My little girl is six-months-old. I tend not to put her in dresses and most days she rocks a bodysuit and trousers/leggings/joggers ensemble.
And more and more I’m becoming increasingly furious with the fact that her clothes have real, genuine, actually working pockets. My clothes – those of a 42-year-old adult woman do not.
Mine are stitched approximations of pockets, so it looks like I have somewhere to put my keys/wallet/bits of tissue/sweeties, but in reality, I don’t. I’m supposed to juggle all my essentials, or buy an entire new bag I have to carry around with me everywhere I go. Preferably designer, I guess. For the ‘gram.
However my six month old – who does not have keys, or a phone, or a wallet or… indeed anything that would require a pocket – is falling over the damn things. She has pockets EVERYWHERE and in almost of her clothing.
Seriously. What do clothes manufacturers think she’s going to put in them?

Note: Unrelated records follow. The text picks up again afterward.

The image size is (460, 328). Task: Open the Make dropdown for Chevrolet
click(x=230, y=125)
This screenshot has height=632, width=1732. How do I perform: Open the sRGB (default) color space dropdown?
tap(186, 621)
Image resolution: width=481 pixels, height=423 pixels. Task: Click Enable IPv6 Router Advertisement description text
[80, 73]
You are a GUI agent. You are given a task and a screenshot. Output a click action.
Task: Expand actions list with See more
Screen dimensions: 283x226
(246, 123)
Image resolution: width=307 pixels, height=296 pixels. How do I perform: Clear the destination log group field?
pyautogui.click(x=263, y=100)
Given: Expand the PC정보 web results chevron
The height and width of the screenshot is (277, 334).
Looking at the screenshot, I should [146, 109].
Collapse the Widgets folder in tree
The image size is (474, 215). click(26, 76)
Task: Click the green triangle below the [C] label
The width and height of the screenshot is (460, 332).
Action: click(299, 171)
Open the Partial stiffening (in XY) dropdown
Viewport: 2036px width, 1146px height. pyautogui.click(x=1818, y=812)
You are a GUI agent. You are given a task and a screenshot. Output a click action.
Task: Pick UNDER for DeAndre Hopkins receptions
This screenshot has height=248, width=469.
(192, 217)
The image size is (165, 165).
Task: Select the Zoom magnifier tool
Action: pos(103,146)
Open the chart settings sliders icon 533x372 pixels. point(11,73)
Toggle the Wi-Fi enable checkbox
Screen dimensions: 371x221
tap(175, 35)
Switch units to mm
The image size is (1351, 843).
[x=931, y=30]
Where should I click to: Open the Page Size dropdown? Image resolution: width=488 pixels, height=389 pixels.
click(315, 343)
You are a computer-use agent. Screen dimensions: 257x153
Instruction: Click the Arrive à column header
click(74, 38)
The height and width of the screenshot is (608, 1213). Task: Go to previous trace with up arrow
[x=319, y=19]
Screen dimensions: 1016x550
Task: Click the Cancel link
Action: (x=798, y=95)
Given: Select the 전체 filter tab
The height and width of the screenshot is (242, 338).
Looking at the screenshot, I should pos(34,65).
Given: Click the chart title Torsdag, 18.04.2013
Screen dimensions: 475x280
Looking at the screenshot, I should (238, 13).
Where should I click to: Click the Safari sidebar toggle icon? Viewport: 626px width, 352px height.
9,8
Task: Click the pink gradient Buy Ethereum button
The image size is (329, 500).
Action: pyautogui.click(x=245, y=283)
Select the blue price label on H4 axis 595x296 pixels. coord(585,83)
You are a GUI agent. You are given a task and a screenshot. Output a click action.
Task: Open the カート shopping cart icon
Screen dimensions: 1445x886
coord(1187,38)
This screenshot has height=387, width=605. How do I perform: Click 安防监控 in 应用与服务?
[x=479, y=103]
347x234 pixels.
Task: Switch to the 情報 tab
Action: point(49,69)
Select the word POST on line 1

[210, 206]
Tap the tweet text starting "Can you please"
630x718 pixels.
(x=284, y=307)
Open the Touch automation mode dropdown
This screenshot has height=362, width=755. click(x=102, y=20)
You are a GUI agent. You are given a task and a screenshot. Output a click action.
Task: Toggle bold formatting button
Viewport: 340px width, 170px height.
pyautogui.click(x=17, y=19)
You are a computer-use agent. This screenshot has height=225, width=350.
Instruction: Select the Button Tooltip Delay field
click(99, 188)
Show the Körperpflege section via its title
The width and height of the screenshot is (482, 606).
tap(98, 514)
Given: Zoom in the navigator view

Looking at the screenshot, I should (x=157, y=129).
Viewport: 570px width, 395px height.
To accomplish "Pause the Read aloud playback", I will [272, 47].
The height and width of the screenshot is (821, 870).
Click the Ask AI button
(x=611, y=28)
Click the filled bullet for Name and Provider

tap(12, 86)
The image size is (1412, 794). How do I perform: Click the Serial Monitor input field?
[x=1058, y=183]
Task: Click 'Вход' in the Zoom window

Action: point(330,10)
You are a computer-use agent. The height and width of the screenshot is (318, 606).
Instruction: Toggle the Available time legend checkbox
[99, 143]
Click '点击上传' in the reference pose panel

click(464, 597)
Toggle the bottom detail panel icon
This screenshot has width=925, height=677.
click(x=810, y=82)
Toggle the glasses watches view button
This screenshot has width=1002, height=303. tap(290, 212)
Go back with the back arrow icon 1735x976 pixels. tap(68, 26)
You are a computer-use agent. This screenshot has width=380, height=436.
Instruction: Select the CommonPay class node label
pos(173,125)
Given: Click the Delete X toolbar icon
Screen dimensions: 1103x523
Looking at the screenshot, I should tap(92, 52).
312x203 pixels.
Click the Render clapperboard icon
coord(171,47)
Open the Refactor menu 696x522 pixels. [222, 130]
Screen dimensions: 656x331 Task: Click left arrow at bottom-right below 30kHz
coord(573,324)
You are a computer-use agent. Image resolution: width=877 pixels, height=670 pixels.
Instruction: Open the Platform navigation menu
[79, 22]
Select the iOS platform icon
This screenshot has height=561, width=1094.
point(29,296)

And why do those same manufacturers thinking I don’t need a handy little place to store my crap?
Obviously, I googled to find out why women’s clothing doesn’t get real pockets and was treated to a number of theories – from the fact that pockets apparently make women look ‘bulky in problem areas, like the hips’, to not wanting to ruin the line of the clothes, to a conspiracy to make us buy designer handbags and the fact that it’s simply cheaper to make clothes without them in.
So I guess clothes designers don’t think my daughter is going to concerned about having bulky and unappealing hips, so it’s OK for her to have practical clothes with inbuilt storage?
At what point have these designers decided she’s going to be worried about her hips looking too bulky to be considered attractive? Her teens? Are designers really thinking ‘well, a nappy will make her arse look big, so bulky hips aren’t going to be a problem for her?’
I mean, I’m pretty sure that can’t be the case, but I have no idea what the thinking IS.
She actually has inbuilt storage in her jeans, but I don’t have a pocket to keep a smartphone in, let alone smuggle tampons discreetly into a loo without announcing to everyone in the universe OH HI I AM HAVING A PERIOD.
Just give us fucking pockets already.